Hohes Rückschlagrisiko
Der polarisierende Trump hat dagegen bei den Ökonomen in nahezu allen Bereichen fleißig Minuspunkte gesammelt. Am stärksten negativ würde sich seine Wahl nach Einschätzung der Befragten auf den Welthandel auswirken. Mit deutlich negativen Effekten rechnen demnach 44 Prozent, mit tendenziell negativen 42 Prozent. Positive Wirkungen erwartet niemand. Schlecht würde eine Trump-Wahl auch der US-Wirtschaft bekommen, glauben drei Viertel der Befragten. Negative Folgen für die Finanzmärkte befürchten gar 80 Prozent.
Die Resultate decken sich mit den Marktreaktionen auf das jüngste TV-Duell der beiden Spitzenkandidaten am Mittwoch. Umfragen zufolge hat Hillary Clinton auch dieses dritte und letzte Duell gegen Donald Trump für sich entscheiden können. Erneut stieg auch der mexikanische Peso. Die Währung im US-Nachbarland gilt als Barometer für Clintons Erfolgsaussichten.
Die Investoren haben sich inzwischen zwar generell auf eine Fortsetzung der Politik von Präsident Barack Obama eingestellt, doch wie schnell man in solchen Fällen danebenliegen kann, hat die Brexit-Abstimmung im Juni gezeigt. Auch dort lagen die Brexit-Gegner in den Umfragen zunächst vorn. Am Ende entschieden jedoch die Befürworter die Abstimmung für sich. Als umso größer wird daher auch das Risiko für einen Rückschlag im Fall eines Siegs von Trump eingestuft. Die US-Wahl findet am 8. November statt.
Staatshilfen für Banken
Weiteres Thema in der Umfrage des Ökonomen-Barometers waren mögliche Staatshilfen für deutsche Banken. 60 Prozent der Befragten befürworten demnach notfalls eine staatliche Rekapitalisierung deutscher Geldhäuser wie der Deutschen Bank. Ein Viertel kann sich dies dagegen unter keinen Umständen vorstellen.

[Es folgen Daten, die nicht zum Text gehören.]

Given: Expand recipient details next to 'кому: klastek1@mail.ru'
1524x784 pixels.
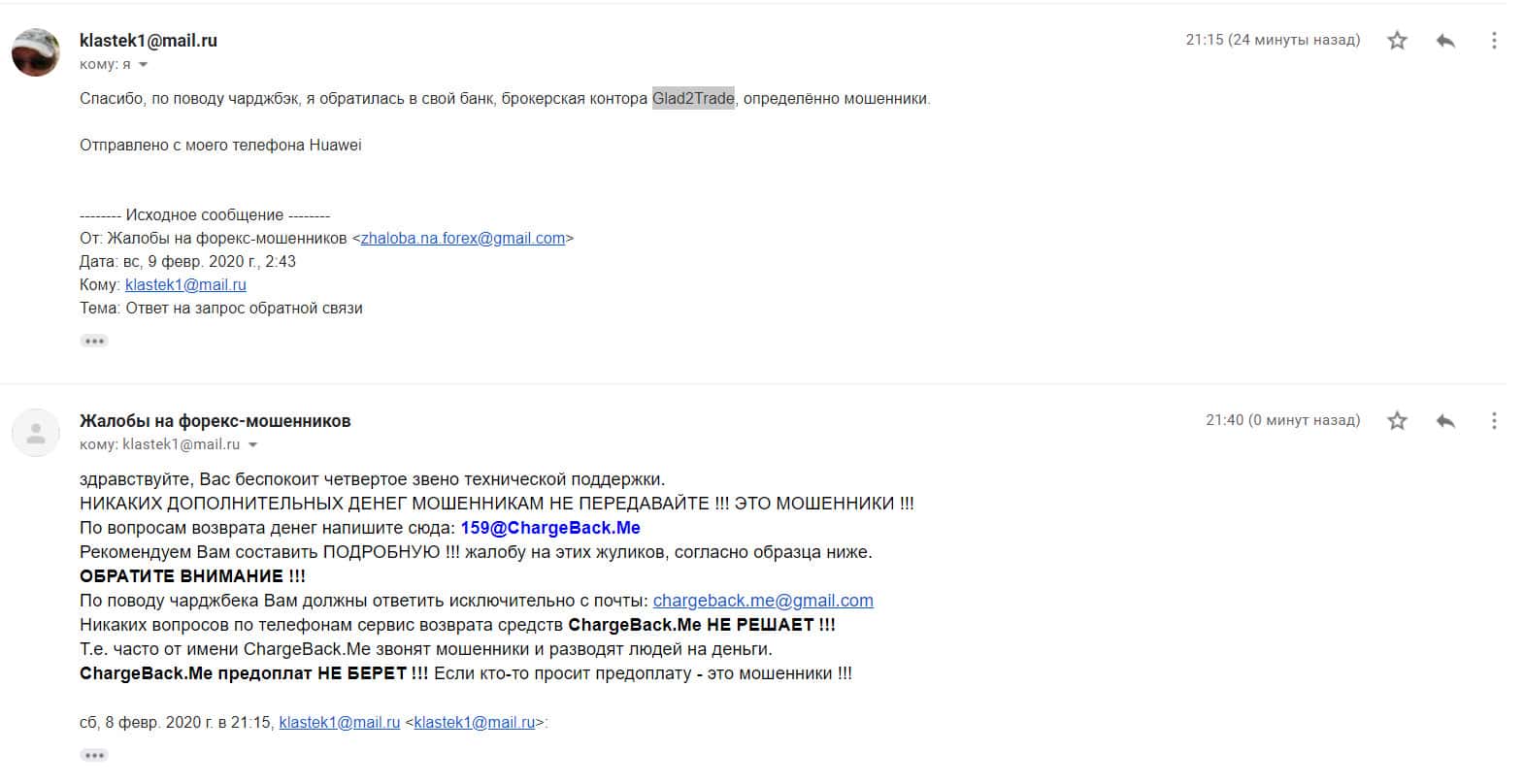Looking at the screenshot, I should click(253, 445).
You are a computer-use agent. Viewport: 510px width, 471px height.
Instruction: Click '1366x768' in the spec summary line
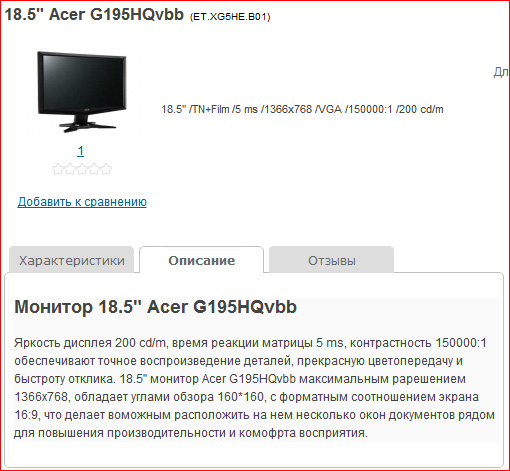(x=286, y=109)
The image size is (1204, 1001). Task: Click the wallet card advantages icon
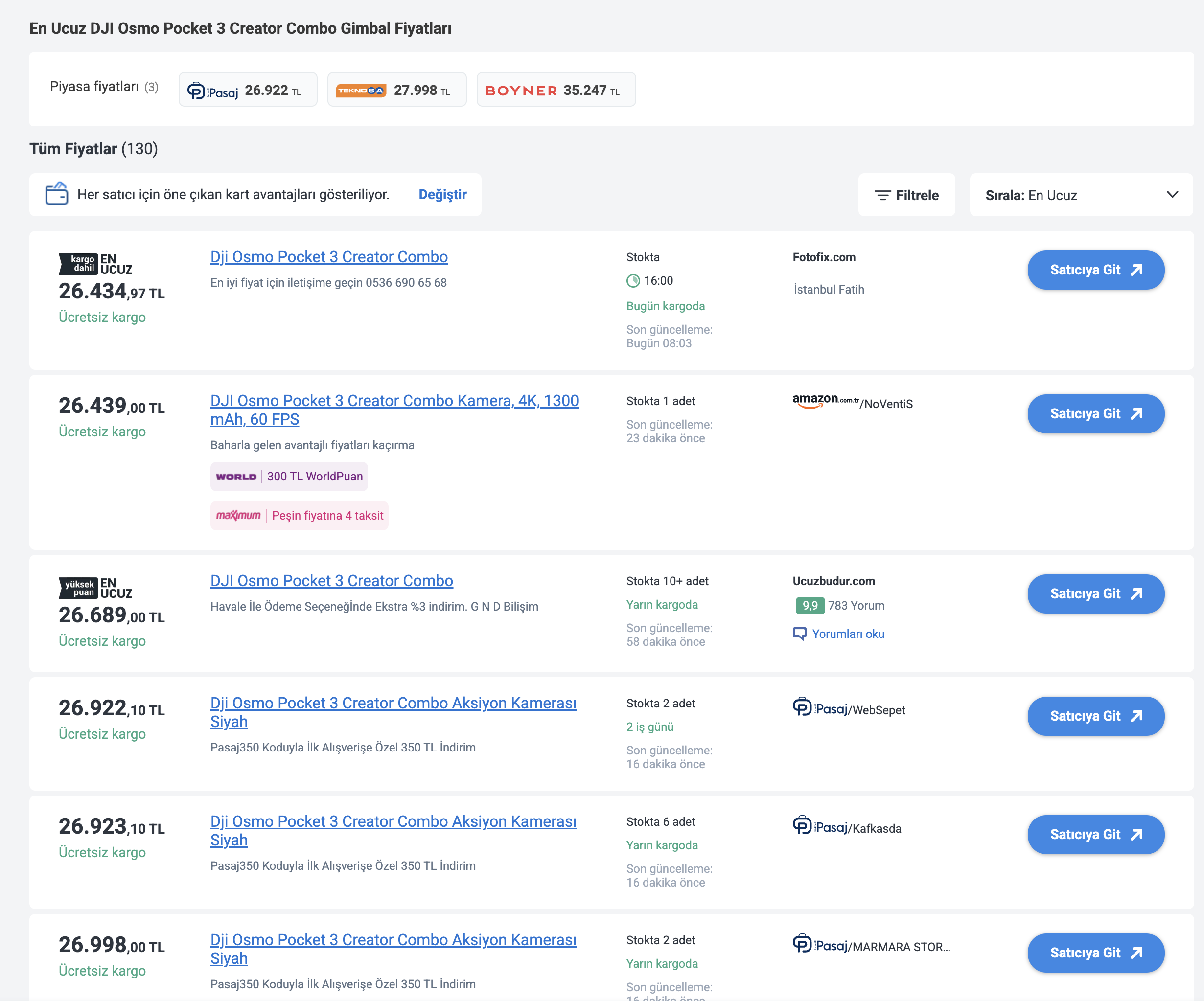tap(57, 194)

Juergen B. Donges von der Uni Köln verweist auf die Regeln der EU-Bankenunion: „Bevor der Staat hilft, liegt es in der Verantwortung der Eigentümer (Aktionäre) und der großen Gläubiger und Einleger, die Bank zu rekapitalisieren.“ Auch bei der Frage, ob Deutschlands Wirtschaft ein eigenständiges nationales Geldinstitut braucht, sind die Experten gespalten. Ein Drittel stimmt dem zu, ein weiteres Drittel traut dies auch internationalen Banken zu.